Whole-wheat vanilla pumpkin pancakes with salted caramel
I blame Pinterest for this post. Pinterest with their plethora of pumpkin-filled deliciousness and pumpkin in every way, shape and form filling my timeline. How can you not want pumpkin-everything when you stare at that all day? You can’t, is the answer in case you were wondering. So there I was, thinking about how I could shove pumpkin into anything and everything when I thought of creating these pancakes. I’ve often made pumpkin pancakes before as my kids absolutely love them but I always just serve them with maple syrup or cinnamon sugar. But how could I amp them up? I took inspiration from my Pumpkin Fritters recipe and topped them with warm salted caramel, toasted pecan nuts and served them with Chantilly cream. That’s one amped up pancake.
I used half whole-wheat flour which really is not to make these healthier because let’s be honest here. These could not be made healthier, no matter how hard you tried. I simply used the whole-wheat flour because I really like the texture it adds. And that’s pretty much it. I mean, you don’t get more indulgent than this but you know how I feel about indulgence every now and then. It’s absolutely necessary. And whether you live in the Northern or Southern Hemisphere, there is no better breakfast to make this weekend than these insane pancakes!

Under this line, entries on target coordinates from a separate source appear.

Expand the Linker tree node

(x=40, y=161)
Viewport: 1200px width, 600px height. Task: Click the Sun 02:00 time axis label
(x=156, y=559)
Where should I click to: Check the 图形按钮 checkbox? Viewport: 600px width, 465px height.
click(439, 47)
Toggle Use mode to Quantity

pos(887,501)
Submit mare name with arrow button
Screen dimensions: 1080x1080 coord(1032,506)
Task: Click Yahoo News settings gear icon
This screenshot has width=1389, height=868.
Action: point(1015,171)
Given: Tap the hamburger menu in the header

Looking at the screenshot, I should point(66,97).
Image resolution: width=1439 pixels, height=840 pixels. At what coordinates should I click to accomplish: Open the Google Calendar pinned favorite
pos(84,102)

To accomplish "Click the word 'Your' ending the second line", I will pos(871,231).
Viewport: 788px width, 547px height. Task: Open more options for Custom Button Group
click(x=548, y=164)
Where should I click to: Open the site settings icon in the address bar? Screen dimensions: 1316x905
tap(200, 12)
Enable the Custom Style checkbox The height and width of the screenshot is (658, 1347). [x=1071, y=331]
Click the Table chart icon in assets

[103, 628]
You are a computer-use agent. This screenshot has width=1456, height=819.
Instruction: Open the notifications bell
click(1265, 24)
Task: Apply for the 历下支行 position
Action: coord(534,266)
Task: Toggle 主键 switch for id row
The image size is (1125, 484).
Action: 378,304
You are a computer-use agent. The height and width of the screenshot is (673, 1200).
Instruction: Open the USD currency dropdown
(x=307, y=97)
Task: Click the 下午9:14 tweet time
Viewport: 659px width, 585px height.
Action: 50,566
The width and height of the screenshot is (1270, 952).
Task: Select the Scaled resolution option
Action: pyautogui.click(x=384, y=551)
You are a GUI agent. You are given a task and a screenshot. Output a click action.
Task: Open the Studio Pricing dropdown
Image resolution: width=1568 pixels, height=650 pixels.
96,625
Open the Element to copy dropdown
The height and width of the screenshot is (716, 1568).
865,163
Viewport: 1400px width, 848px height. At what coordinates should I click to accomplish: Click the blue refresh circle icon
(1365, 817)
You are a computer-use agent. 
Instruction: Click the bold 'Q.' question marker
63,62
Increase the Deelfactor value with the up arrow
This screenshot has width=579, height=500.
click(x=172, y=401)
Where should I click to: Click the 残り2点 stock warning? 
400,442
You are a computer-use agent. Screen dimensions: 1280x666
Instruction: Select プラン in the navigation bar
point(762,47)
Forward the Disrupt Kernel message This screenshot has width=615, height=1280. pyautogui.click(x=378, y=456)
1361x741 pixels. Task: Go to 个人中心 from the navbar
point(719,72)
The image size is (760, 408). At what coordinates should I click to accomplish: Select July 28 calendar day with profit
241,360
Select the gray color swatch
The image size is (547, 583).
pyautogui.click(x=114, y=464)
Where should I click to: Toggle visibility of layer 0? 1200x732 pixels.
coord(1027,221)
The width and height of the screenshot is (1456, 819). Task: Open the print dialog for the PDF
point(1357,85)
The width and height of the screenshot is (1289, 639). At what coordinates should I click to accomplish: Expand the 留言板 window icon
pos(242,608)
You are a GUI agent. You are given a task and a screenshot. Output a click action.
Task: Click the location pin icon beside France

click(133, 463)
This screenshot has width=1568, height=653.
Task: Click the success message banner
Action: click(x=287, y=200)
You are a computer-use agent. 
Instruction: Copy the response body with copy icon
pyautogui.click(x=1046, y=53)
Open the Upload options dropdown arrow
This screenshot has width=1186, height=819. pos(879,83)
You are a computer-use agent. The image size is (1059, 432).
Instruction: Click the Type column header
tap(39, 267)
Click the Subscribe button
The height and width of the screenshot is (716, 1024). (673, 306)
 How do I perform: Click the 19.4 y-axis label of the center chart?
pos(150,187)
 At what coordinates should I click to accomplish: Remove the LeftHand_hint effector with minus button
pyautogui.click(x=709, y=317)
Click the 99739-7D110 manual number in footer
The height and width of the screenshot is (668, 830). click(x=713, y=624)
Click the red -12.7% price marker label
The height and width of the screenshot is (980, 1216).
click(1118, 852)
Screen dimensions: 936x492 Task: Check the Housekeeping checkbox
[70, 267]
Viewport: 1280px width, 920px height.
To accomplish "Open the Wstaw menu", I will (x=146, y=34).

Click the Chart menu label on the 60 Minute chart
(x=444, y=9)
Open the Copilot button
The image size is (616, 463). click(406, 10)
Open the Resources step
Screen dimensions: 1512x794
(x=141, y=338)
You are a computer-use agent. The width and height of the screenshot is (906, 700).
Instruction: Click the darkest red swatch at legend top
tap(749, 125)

Happy pancaking!
- 1 cup cake flour all purpose
- 1 cup whole-wheat flour
- 2 teaspoons baking powder
- 2 teaspoons caster sugar
- pinch of salt
- 1 cup pumpkin puree
- 1 cup buttermilk
- 1 egg
- 3 tablespoons melted butter
- 2 teaspoons vanilla extract
- Click here for salted caramel recipe
- 200 ml whipping cream
- 1-2 tablespoons caster sugar to taste
- 1 teaspoon vanilla extract/vanilla paste
- toasted pecan nuts
To make the pancakes, combine all the dry ingredients in a bowl and mix well.
In a jug, combine the pumpkin puree, buttermilk, egg, melted butter and vanilla and whisk together.
Pour the wet ingredients into the dry then mix well until you have a smooth batter.
Fry spoonfuls of the batter in a large, non-stick frying pan over medium heat until they are cooked through.
To make the Chantilly cream, whip the cream with the caster sugar and vanilla until firmly whipped.
Serve the pancakes with a drizzle of salted caramel, toasted pecan nuts and a generous spoonful of Chantilly cream.